TASK:
What lines in the listing include "Tools"? Return a copy of each.

DATA FOR REVIEW:
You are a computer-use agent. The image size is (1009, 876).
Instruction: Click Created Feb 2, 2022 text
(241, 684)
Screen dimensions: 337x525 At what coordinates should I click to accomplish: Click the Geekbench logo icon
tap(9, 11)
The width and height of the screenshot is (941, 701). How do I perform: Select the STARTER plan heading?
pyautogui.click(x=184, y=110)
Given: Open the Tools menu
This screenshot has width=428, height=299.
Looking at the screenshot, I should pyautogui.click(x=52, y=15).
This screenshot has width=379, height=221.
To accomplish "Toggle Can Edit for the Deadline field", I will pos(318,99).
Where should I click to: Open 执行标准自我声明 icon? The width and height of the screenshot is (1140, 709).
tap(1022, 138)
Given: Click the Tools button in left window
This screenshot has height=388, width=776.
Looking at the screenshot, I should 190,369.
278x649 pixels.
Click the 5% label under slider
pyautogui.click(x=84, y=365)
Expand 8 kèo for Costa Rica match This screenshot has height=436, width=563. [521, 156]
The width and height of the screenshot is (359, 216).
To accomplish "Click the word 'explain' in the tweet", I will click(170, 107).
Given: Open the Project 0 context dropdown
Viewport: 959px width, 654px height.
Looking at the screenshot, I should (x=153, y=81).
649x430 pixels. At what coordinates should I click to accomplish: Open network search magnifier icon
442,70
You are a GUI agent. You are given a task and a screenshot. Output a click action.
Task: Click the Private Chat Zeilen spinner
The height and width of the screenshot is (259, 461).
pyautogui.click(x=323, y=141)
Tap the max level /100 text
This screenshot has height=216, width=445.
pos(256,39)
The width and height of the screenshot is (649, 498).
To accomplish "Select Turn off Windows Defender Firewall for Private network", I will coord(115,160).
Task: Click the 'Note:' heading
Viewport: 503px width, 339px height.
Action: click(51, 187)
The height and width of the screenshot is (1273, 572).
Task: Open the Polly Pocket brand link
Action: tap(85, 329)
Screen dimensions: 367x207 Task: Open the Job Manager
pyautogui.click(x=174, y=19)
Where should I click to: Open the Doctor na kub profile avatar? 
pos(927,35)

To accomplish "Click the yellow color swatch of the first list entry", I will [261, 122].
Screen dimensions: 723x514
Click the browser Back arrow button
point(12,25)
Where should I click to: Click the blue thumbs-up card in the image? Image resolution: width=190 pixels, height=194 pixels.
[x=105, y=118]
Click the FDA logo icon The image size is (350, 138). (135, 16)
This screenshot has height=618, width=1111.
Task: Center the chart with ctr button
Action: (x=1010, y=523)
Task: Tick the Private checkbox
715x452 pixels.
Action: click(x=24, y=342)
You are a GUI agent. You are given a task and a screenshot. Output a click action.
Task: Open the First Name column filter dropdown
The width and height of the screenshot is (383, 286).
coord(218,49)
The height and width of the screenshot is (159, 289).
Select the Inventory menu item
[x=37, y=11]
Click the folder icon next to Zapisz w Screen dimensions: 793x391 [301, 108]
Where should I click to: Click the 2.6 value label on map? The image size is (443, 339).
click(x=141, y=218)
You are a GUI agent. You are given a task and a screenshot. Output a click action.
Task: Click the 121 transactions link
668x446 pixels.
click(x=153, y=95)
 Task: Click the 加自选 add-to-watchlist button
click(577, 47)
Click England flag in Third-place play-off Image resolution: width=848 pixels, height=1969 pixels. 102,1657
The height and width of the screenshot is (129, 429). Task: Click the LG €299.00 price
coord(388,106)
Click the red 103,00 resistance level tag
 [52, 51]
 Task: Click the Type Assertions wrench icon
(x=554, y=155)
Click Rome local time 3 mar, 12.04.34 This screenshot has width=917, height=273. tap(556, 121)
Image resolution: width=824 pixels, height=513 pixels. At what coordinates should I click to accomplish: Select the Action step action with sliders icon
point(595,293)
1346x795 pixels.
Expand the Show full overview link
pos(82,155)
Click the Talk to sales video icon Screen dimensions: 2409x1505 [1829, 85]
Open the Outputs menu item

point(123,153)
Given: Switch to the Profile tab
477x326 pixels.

THE ANSWER:
Given: Open the Tools menu
Given: Click the Tools button in left window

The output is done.